■ INSTRUCTIONS TO FOLLOW ■
Please print the data that follows, keeping every line exact.

[Saved entries]
·····

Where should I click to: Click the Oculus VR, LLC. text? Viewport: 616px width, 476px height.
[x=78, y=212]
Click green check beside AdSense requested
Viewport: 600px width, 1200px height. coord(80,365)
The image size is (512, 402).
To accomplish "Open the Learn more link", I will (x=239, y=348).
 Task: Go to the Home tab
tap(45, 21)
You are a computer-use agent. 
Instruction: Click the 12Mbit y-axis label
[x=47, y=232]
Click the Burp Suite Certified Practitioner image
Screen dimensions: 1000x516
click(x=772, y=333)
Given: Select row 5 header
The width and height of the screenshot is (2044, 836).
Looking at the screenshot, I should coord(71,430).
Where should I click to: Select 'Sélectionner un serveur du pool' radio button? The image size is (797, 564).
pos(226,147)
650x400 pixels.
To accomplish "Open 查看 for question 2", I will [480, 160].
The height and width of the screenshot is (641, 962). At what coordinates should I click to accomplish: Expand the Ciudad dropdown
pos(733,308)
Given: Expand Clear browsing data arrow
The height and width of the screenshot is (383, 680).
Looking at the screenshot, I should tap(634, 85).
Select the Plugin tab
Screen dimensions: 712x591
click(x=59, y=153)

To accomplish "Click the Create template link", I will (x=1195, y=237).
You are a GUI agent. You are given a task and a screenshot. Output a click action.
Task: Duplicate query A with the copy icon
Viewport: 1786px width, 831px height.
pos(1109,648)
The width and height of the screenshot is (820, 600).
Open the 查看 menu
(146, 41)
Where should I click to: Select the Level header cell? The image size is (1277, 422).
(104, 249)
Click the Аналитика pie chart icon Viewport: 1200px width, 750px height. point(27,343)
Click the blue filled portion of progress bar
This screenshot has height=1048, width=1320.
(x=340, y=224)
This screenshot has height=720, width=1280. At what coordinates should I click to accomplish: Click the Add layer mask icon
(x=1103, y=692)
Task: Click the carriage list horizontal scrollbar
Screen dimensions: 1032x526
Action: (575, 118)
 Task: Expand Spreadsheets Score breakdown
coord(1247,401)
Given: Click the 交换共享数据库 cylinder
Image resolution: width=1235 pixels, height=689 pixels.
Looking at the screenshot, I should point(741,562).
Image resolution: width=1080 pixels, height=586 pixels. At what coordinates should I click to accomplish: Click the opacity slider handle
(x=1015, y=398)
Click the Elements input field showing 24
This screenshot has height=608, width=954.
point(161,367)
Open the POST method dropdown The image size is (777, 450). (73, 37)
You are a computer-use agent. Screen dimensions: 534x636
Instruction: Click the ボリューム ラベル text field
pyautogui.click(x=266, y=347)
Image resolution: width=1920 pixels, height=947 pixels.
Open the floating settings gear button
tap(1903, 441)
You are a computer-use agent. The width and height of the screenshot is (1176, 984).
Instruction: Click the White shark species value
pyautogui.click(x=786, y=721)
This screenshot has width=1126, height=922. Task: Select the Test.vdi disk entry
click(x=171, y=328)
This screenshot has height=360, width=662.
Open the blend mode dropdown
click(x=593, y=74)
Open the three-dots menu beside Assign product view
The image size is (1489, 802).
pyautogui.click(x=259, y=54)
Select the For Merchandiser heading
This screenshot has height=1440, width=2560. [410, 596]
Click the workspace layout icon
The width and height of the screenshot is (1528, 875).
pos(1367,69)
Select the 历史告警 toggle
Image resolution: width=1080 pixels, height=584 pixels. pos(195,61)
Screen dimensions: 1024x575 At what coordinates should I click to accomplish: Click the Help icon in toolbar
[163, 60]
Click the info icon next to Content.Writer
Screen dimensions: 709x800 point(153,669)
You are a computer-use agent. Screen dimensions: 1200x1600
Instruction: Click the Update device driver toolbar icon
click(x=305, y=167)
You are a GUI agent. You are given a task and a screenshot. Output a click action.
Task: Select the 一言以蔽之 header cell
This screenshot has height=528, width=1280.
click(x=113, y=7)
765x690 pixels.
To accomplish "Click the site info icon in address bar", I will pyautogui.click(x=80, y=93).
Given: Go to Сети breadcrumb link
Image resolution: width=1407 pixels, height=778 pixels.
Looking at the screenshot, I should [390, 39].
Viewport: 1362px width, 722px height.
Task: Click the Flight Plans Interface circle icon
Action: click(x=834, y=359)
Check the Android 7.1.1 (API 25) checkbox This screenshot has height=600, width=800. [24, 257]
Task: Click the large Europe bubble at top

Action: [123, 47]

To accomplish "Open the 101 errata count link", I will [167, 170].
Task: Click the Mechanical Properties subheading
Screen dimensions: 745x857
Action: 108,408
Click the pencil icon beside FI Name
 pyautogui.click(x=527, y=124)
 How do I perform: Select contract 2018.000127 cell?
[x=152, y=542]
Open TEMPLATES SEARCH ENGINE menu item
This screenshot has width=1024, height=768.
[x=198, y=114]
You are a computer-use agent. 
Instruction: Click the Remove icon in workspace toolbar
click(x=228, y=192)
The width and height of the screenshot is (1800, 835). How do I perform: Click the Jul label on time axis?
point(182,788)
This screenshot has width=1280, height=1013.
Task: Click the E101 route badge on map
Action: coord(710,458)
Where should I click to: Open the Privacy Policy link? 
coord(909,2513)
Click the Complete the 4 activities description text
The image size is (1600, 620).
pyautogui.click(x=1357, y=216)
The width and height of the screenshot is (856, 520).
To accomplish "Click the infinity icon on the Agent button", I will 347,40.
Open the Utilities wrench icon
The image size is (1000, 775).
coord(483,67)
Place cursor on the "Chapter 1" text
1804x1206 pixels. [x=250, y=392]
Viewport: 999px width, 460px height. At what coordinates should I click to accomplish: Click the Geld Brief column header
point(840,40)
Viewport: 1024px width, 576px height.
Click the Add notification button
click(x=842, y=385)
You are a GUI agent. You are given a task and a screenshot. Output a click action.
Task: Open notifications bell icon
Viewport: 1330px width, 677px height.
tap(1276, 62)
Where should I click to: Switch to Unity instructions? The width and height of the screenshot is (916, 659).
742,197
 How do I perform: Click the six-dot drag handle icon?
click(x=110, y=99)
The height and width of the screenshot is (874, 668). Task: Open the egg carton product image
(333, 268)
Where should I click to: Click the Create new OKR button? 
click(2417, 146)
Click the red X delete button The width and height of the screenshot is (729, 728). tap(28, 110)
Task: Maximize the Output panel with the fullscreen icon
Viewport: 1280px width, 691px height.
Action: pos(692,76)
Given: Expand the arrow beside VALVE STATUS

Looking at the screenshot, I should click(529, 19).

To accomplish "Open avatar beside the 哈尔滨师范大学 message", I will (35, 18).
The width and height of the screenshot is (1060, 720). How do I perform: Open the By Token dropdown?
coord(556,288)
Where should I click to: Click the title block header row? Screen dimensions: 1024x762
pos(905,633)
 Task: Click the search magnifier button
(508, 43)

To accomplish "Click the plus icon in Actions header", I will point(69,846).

·····

■ WRITTEN SOLUTION ■
Where should I click to: Click the Oculus VR, LLC. text? Viewport: 616px width, 476px height.
[x=78, y=212]
Click green check beside AdSense requested
Viewport: 600px width, 1200px height. coord(80,365)
The image size is (512, 402).
To accomplish "Open the Learn more link", I will (x=239, y=348).
 Task: Go to the Home tab
tap(45, 21)
You are a computer-use agent. 
Instruction: Click the 12Mbit y-axis label
[x=47, y=232]
Click the Burp Suite Certified Practitioner image
Screen dimensions: 1000x516
click(x=772, y=333)
Given: Select row 5 header
The width and height of the screenshot is (2044, 836).
Looking at the screenshot, I should coord(71,430).
Where should I click to: Select 'Sélectionner un serveur du pool' radio button? The image size is (797, 564).
pos(226,147)
650x400 pixels.
To accomplish "Open 查看 for question 2", I will [480, 160].
The height and width of the screenshot is (641, 962). At what coordinates should I click to accomplish: Expand the Ciudad dropdown
pos(733,308)
Given: Expand Clear browsing data arrow
The height and width of the screenshot is (383, 680).
Looking at the screenshot, I should tap(634, 85).
Select the Plugin tab
Screen dimensions: 712x591
click(x=59, y=153)

To accomplish "Click the Create template link", I will (x=1195, y=237).
You are a GUI agent. You are given a task and a screenshot. Output a click action.
Task: Duplicate query A with the copy icon
Viewport: 1786px width, 831px height.
pos(1109,648)
The width and height of the screenshot is (820, 600).
Open the 查看 menu
(146, 41)
Where should I click to: Select the Level header cell? The image size is (1277, 422).
(104, 249)
Click the Аналитика pie chart icon Viewport: 1200px width, 750px height. point(27,343)
Click the blue filled portion of progress bar
This screenshot has height=1048, width=1320.
(x=340, y=224)
This screenshot has height=720, width=1280. At what coordinates should I click to accomplish: Click the Add layer mask icon
(x=1103, y=692)
Task: Click the carriage list horizontal scrollbar
Screen dimensions: 1032x526
Action: (575, 118)
 Task: Expand Spreadsheets Score breakdown
coord(1247,401)
Given: Click the 交换共享数据库 cylinder
Image resolution: width=1235 pixels, height=689 pixels.
Looking at the screenshot, I should point(741,562).
Image resolution: width=1080 pixels, height=586 pixels. At what coordinates should I click to accomplish: Click the opacity slider handle
(x=1015, y=398)
Click the Elements input field showing 24
This screenshot has height=608, width=954.
point(161,367)
Open the POST method dropdown The image size is (777, 450). (73, 37)
You are a computer-use agent. Screen dimensions: 534x636
Instruction: Click the ボリューム ラベル text field
pyautogui.click(x=266, y=347)
Image resolution: width=1920 pixels, height=947 pixels.
Open the floating settings gear button
tap(1903, 441)
You are a computer-use agent. The width and height of the screenshot is (1176, 984).
Instruction: Click the White shark species value
pyautogui.click(x=786, y=721)
This screenshot has width=1126, height=922. Task: Select the Test.vdi disk entry
click(x=171, y=328)
This screenshot has height=360, width=662.
Open the blend mode dropdown
click(x=593, y=74)
Open the three-dots menu beside Assign product view
The image size is (1489, 802).
pyautogui.click(x=259, y=54)
Select the For Merchandiser heading
This screenshot has height=1440, width=2560. [410, 596]
Click the workspace layout icon
The width and height of the screenshot is (1528, 875).
pos(1367,69)
Select the 历史告警 toggle
Image resolution: width=1080 pixels, height=584 pixels. pos(195,61)
Screen dimensions: 1024x575 At what coordinates should I click to accomplish: Click the Help icon in toolbar
[163, 60]
Click the info icon next to Content.Writer
Screen dimensions: 709x800 point(153,669)
You are a computer-use agent. Screen dimensions: 1200x1600
Instruction: Click the Update device driver toolbar icon
click(x=305, y=167)
You are a GUI agent. You are given a task and a screenshot. Output a click action.
Task: Select the 一言以蔽之 header cell
This screenshot has height=528, width=1280.
click(x=113, y=7)
765x690 pixels.
To accomplish "Click the site info icon in address bar", I will pyautogui.click(x=80, y=93).
Given: Go to Сети breadcrumb link
Image resolution: width=1407 pixels, height=778 pixels.
Looking at the screenshot, I should [390, 39].
Viewport: 1362px width, 722px height.
Task: Click the Flight Plans Interface circle icon
Action: click(x=834, y=359)
Check the Android 7.1.1 (API 25) checkbox This screenshot has height=600, width=800. [24, 257]
Task: Click the large Europe bubble at top

Action: [123, 47]

To accomplish "Open the 101 errata count link", I will [167, 170].
Task: Click the Mechanical Properties subheading
Screen dimensions: 745x857
Action: 108,408
Click the pencil icon beside FI Name
 pyautogui.click(x=527, y=124)
 How do I perform: Select contract 2018.000127 cell?
[x=152, y=542]
Open TEMPLATES SEARCH ENGINE menu item
This screenshot has width=1024, height=768.
[x=198, y=114]
You are a computer-use agent. 
Instruction: Click the Remove icon in workspace toolbar
click(x=228, y=192)
The width and height of the screenshot is (1800, 835). How do I perform: Click the Jul label on time axis?
point(182,788)
This screenshot has width=1280, height=1013.
Task: Click the E101 route badge on map
Action: coord(710,458)
Where should I click to: Open the Privacy Policy link? 
coord(909,2513)
Click the Complete the 4 activities description text
The image size is (1600, 620).
pyautogui.click(x=1357, y=216)
The width and height of the screenshot is (856, 520).
To accomplish "Click the infinity icon on the Agent button", I will 347,40.
Open the Utilities wrench icon
The image size is (1000, 775).
coord(483,67)
Place cursor on the "Chapter 1" text
1804x1206 pixels. [x=250, y=392]
Viewport: 999px width, 460px height. At what coordinates should I click to accomplish: Click the Geld Brief column header
point(840,40)
Viewport: 1024px width, 576px height.
Click the Add notification button
click(x=842, y=385)
You are a GUI agent. You are given a task and a screenshot. Output a click action.
Task: Open notifications bell icon
Viewport: 1330px width, 677px height.
tap(1276, 62)
Where should I click to: Switch to Unity instructions? The width and height of the screenshot is (916, 659).
742,197
 How do I perform: Click the six-dot drag handle icon?
click(x=110, y=99)
The height and width of the screenshot is (874, 668). Task: Open the egg carton product image
(333, 268)
Where should I click to: Click the Create new OKR button? 
click(2417, 146)
Click the red X delete button The width and height of the screenshot is (729, 728). tap(28, 110)
Task: Maximize the Output panel with the fullscreen icon
Viewport: 1280px width, 691px height.
Action: pos(692,76)
Given: Expand the arrow beside VALVE STATUS

Looking at the screenshot, I should click(529, 19).

To accomplish "Open avatar beside the 哈尔滨师范大学 message", I will (35, 18).
The width and height of the screenshot is (1060, 720). How do I perform: Open the By Token dropdown?
coord(556,288)
Where should I click to: Click the title block header row? Screen dimensions: 1024x762
pos(905,633)
 Task: Click the search magnifier button
(508, 43)

To accomplish "Click the plus icon in Actions header", I will point(69,846).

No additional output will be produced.